Passage provided →
Rika
Rika is a JRuby wrapper for the Apache Tika Java library, which extracts text and metadata from files and resources of many different formats.
Rika can be used as a library in your Ruby code, or on the command line.
For class and method level documentation, please use YARD.
You can gem install yard
, then run yard doc
from the project root,
and then open the doc/index.html
file in a browser.
Requirements
- This gem only works with JRuby.
- The Apache Tika jar file must be installed on your system. See the Installation section below for more information.
Rika currently supports some basic and commonly used functions of Tika. Since it runs on JRuby, the Tika library's Java methods can be called directly from Ruby code for more advanced needs. See the Other Tika Resources section of this document for alternatives to Rika that may suit more demanding needs.
Rika can be used either as a gem in your own Ruby project, or on the command line using the provided executable.
Usage in Your Ruby Code
Important
It is necessary to call Rika.init
before using Rika. This is because the loading of the Tika library
has been put in an init method, rather than at load time, so that 'jar file not found or specified' errors
do not prevent your application from loading. If you forget to call Rika.init
, you may see seemingly unrelated
error messages.
As a convenience, the Rika.init
method is called automatically when you call the Rika module methods. However,
if you access other Rika classes and methods, init
may not have been called yet, so you should call it yourself.

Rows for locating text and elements
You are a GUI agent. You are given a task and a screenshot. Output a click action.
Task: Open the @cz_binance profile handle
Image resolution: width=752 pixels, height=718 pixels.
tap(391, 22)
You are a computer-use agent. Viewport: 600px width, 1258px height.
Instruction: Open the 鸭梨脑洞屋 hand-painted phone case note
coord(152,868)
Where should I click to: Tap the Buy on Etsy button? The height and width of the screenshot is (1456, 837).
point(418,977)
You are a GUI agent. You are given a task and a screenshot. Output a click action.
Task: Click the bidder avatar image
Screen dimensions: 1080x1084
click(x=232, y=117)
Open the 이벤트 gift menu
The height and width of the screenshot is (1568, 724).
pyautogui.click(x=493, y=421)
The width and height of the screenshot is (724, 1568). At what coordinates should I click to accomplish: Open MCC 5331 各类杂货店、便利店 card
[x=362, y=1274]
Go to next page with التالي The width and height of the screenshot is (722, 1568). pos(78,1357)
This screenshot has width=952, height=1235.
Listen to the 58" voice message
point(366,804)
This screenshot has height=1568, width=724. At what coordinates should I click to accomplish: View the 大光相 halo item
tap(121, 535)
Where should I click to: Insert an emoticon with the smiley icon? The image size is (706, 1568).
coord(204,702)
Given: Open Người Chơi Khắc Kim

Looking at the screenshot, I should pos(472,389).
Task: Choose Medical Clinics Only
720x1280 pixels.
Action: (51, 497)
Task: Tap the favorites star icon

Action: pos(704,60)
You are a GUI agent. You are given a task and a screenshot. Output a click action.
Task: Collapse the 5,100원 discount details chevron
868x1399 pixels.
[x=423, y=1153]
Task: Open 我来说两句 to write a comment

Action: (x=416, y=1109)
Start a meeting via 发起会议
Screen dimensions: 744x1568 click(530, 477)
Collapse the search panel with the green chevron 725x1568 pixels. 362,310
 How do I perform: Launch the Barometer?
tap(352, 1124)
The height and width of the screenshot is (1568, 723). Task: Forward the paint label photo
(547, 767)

Your tasks →
A: According to the Rika page, what three steps produce and display the class and method documentation?
B: Reproduce the rows verbatim, from the row containing "Where should I click to: Tap" through the last of the rows.

Answers to the tasks →
A:
1. Install the YARD gem with gem install yard.
2. Run yard doc from the project root.
3. Open the doc/index.html file in a browser.

B:
Where should I click to: Tap the Buy on Etsy button? The height and width of the screenshot is (1456, 837).
point(418,977)
You are a GUI agent. You are given a task and a screenshot. Output a click action.
Task: Click the bidder avatar image
Screen dimensions: 1080x1084
click(x=232, y=117)
Open the 이벤트 gift menu
The height and width of the screenshot is (1568, 724).
pyautogui.click(x=493, y=421)
The width and height of the screenshot is (724, 1568). At what coordinates should I click to accomplish: Open MCC 5331 各类杂货店、便利店 card
[x=362, y=1274]
Go to next page with التالي The width and height of the screenshot is (722, 1568). pos(78,1357)
This screenshot has width=952, height=1235.
Listen to the 58" voice message
point(366,804)
This screenshot has height=1568, width=724. At what coordinates should I click to accomplish: View the 大光相 halo item
tap(121, 535)
Where should I click to: Insert an emoticon with the smiley icon? The image size is (706, 1568).
coord(204,702)
Given: Open Người Chơi Khắc Kim

Looking at the screenshot, I should pos(472,389).
Task: Choose Medical Clinics Only
720x1280 pixels.
Action: (51, 497)
Task: Tap the favorites star icon

Action: pos(704,60)
You are a GUI agent. You are given a task and a screenshot. Output a click action.
Task: Collapse the 5,100원 discount details chevron
868x1399 pixels.
[x=423, y=1153]
Task: Open 我来说两句 to write a comment

Action: (x=416, y=1109)
Start a meeting via 发起会议
Screen dimensions: 744x1568 click(530, 477)
Collapse the search panel with the green chevron 725x1568 pixels. 362,310
 How do I perform: Launch the Barometer?
tap(352, 1124)
The height and width of the screenshot is (1568, 723). Task: Forward the paint label photo
(547, 767)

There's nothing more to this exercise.